Chelsea Knight’s twenty-three-minute short video, “The Breath We Took,” is a completely absorbing experience. Shot earnestly in documentary style, the work weaves its matriarchal narrative around four generations of Knight’s family, exploring differing views on marriage and motherhood and how those notions—and their attendant trepidations—inevitably affect their relationships with each other. The pastoral New England setting, the intimate, confessional style interviews, and an abiding sense of authenticity envelope the viewer in this vivid, emotionally rich portrait.
Knight clearly understands that film, in contrast to just about every other visual medium, is a natural intersection of image and language. A particularly effective scene involves Knight and her mother discussing the myriad joys of the orange-tinged liqueur Grand Marnier set in a kitchen ablaze with the wall’s rich orange glow. The scene follows a clip depicting Knight discussing her mother’s orange wedding dress. These visual-linguistic threads are smartly woven throughout the video, binding moments that otherwise seem unrelated, but you’ll need multiple viewings to really pick up on them.

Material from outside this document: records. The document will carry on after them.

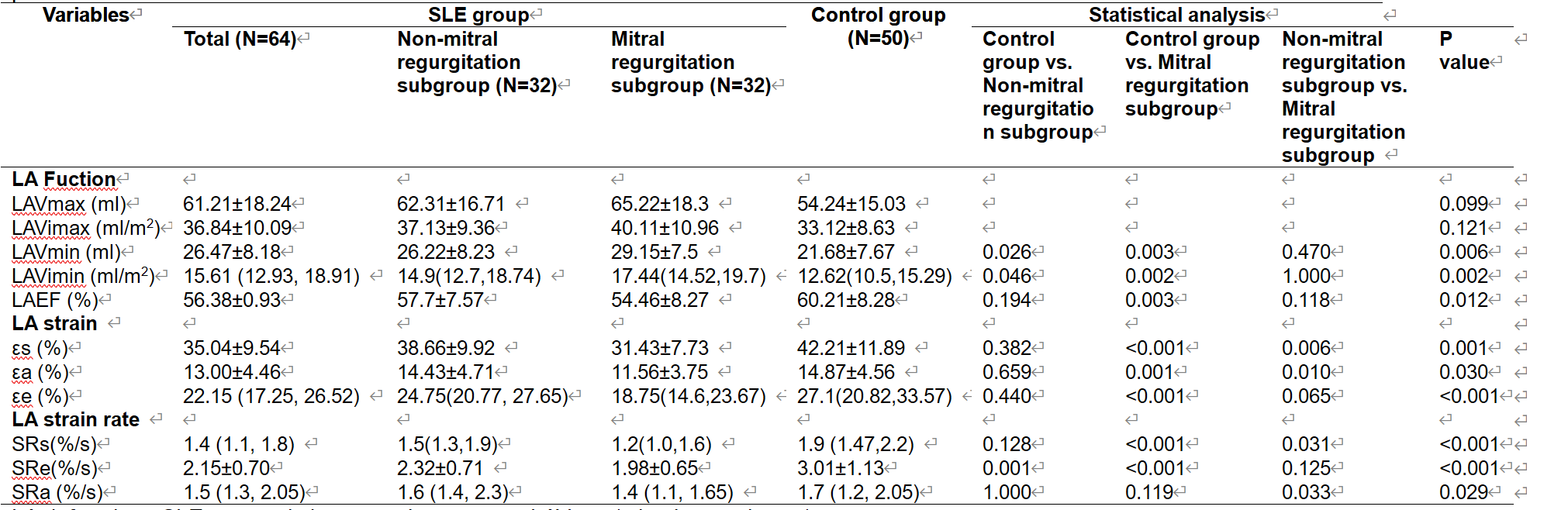Click the LAEF (%) row label
Screen dimensions: 1568x510
tap(54, 300)
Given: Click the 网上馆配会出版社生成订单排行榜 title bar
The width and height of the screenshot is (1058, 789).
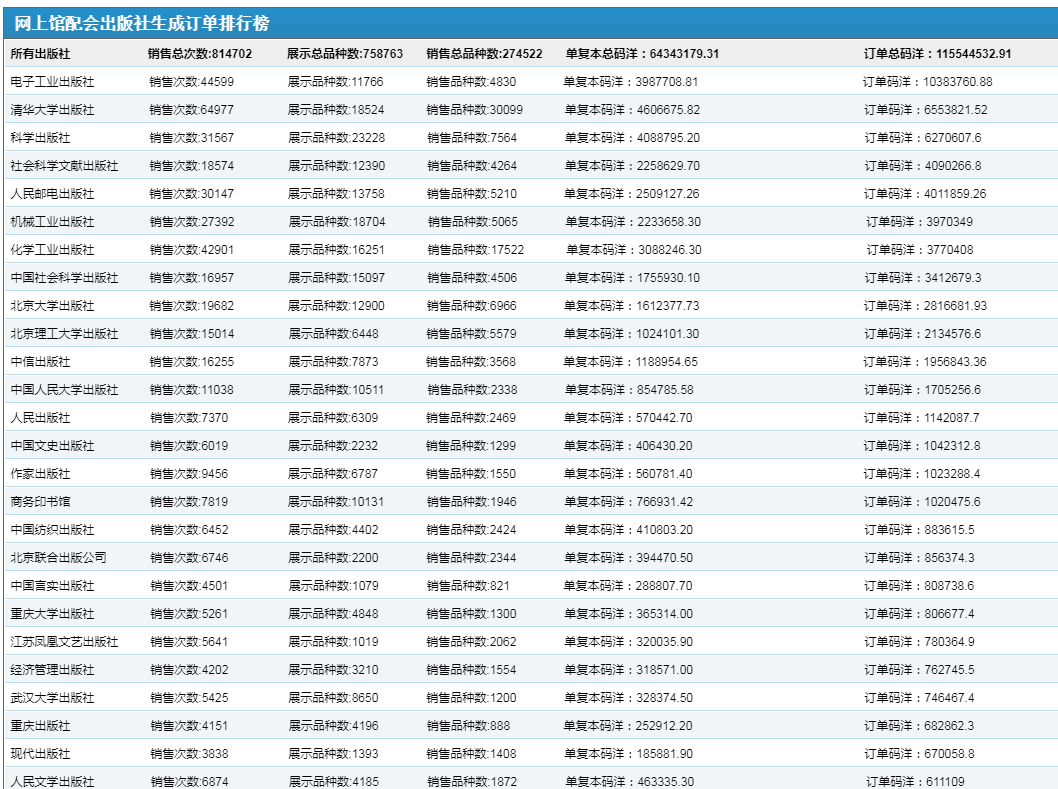Looking at the screenshot, I should 141,24.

In fact, by the second time through, the video’s spell starts to look intentionally permeable. What once appeared effortless and natural takes on a counterfeit air. Knight and company’s thoughtful, if vacant, stares are a little too polished, and scenes such as the family romp through the closet of childhood clothes sound and look staged. This tension between authenticity and affect, discussed at length in Knight’s anxiety-ridden soliloquies on child rearing, is the video’s (and the medium’s) abiding theme, marvelously embodied in the material form of the work itself.
Few would doubt the awesome power of moving pictures to move us emotionally as well as aesthetically. But for every “Chinatown” there’s a “Weekend at Bernie’s 2,” and in the wrong hands, video has been responsible for some of the worst (but not always unearned) stereotypes associated with contemporary art. So it’s as refreshing as it is rare to encounter work by an artist who is not only familiar with the conventions that govern filmmaking, but commands them. (Alan Pocaro)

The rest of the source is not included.